「ねえ。まだつき合ってないんだよね?
もう暗黙の公認なんだから、早くくっついちゃえばいいのに」
『アハハッ 何それ。暗黙の公認って…フフッ
でもそんなんじゃないよ』


"なぜ否定…"


「えーーっ、でも一先輩は紫音にメロメロで丸出しじゃん」


"大好きオーラハンパないっての"


『そうかな?そんなの感じたことないけど』


"マジですか…このコは……"

"それより…何やってんだあの男は(怒)…ったく。
あれだけ恋人同士の雰囲気出しててまだ言ってないだとぉ(怒)
相変わらず紫音はこの調子だし。
何かイライラしてきた…(怒)"


目の前の紫音が視線をスマホに落としてそのメールを確認している姿はとても愛らしい。

微笑まれた口元に文字を見つめる瞳の色は優しげで、元々の可愛さ以上にキレイだ。

恋をすると変わるって言うけど…

「紫音は一先輩のこと、どう思ってるの?」


"今さらだけど…"


『え?』

私を見上げてきた紫音の頬にポッと朱の色が染まる。


"だよね。
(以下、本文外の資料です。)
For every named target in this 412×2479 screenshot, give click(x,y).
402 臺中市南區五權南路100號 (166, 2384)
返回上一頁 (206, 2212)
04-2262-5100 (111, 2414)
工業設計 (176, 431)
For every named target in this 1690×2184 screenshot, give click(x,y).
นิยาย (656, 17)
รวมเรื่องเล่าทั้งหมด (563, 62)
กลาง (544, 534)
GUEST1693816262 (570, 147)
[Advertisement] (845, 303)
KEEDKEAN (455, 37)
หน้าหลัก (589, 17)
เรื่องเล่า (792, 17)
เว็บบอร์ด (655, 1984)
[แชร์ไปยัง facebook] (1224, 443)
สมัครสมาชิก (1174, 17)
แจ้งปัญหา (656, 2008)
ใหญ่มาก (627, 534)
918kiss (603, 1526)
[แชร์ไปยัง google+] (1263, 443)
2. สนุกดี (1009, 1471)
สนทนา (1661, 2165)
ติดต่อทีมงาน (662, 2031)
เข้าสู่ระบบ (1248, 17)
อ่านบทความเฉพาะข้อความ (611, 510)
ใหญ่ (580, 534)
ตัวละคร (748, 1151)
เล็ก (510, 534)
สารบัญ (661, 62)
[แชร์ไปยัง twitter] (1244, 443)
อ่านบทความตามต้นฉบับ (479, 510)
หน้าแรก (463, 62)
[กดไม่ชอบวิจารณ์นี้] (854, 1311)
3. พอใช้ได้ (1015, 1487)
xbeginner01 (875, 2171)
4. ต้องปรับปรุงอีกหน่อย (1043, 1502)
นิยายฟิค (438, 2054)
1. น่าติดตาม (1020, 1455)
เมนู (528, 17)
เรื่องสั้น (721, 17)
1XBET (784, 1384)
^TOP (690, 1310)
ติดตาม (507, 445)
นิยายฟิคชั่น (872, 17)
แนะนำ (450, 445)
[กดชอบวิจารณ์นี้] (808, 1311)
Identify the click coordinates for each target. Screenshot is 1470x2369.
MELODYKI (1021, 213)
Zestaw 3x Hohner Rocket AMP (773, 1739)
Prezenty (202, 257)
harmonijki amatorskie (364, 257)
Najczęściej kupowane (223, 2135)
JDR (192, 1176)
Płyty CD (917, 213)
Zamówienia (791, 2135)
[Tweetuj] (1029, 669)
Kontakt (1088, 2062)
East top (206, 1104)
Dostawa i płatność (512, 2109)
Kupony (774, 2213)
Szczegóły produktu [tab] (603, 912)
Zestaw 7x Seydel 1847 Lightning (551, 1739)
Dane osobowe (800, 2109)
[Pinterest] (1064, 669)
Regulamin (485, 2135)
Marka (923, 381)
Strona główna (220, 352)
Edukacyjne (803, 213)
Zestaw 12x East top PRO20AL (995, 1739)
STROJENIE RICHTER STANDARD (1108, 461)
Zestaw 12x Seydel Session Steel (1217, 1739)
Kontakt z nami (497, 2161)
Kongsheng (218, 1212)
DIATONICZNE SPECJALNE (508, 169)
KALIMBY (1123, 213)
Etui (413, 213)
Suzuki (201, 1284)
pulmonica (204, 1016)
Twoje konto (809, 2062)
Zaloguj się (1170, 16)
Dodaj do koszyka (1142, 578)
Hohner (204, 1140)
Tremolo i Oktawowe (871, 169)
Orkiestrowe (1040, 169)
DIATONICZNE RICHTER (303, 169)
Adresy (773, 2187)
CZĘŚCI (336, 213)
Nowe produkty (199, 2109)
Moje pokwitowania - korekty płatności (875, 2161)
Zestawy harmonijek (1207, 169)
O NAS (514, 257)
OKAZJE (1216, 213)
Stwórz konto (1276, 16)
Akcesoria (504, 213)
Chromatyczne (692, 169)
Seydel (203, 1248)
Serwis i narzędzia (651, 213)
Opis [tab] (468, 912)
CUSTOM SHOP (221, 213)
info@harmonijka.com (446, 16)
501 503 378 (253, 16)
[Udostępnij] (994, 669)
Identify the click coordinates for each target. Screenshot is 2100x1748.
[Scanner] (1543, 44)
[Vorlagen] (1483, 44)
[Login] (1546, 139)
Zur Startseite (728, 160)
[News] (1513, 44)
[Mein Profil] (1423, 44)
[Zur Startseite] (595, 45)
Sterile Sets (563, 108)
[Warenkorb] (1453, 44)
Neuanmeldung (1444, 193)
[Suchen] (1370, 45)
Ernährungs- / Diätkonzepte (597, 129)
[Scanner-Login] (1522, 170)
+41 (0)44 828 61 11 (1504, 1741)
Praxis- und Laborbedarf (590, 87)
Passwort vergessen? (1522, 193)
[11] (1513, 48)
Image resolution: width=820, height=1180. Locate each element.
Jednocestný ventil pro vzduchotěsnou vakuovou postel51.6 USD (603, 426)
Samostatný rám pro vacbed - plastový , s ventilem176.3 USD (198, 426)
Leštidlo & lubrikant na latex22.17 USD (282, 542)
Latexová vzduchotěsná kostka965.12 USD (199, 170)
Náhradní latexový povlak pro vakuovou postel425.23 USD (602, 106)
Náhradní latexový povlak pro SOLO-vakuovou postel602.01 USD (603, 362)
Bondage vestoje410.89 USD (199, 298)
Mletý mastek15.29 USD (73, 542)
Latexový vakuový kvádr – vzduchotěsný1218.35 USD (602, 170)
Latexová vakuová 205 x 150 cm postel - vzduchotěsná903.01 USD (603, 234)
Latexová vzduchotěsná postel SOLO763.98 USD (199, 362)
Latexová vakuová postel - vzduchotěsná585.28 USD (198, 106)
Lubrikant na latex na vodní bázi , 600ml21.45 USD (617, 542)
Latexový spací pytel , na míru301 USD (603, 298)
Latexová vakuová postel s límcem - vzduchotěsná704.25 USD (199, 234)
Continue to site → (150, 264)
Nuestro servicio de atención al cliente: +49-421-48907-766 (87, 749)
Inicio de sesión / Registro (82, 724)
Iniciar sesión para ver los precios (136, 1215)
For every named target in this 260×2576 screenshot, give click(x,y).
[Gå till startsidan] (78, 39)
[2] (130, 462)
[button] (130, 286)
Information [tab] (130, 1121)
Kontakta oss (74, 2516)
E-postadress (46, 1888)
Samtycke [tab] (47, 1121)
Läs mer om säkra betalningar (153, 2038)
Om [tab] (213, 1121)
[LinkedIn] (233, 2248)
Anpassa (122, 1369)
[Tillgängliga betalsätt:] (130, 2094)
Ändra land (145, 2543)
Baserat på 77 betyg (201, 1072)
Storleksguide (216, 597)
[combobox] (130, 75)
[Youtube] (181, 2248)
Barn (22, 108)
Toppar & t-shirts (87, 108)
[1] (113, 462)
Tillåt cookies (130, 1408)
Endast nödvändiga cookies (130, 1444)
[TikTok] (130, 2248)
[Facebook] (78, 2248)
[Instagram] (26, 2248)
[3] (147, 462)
いや、わかってたけど"


『どうって……』
「好きでしょ。先輩のこと」
『やっぱりそうなのかな……?』


"自覚なしですか…"


「一緒にいて楽しい?」
『うん。……心がね、……あたたかくなる気がする』
「そっか」

二人のキョリに焦れったさはあるけど、二人には二人の速度があるんだろう。

でも………


"先輩…早く紫音をつかまえて。早く……早くその心を…紫音の全てを包んであげて……"


焦る気持ち。


どうしてそんなことを思ったのかわからない。

だけど……このあと紫音に起こることを私は予感していたからなのかもしれない。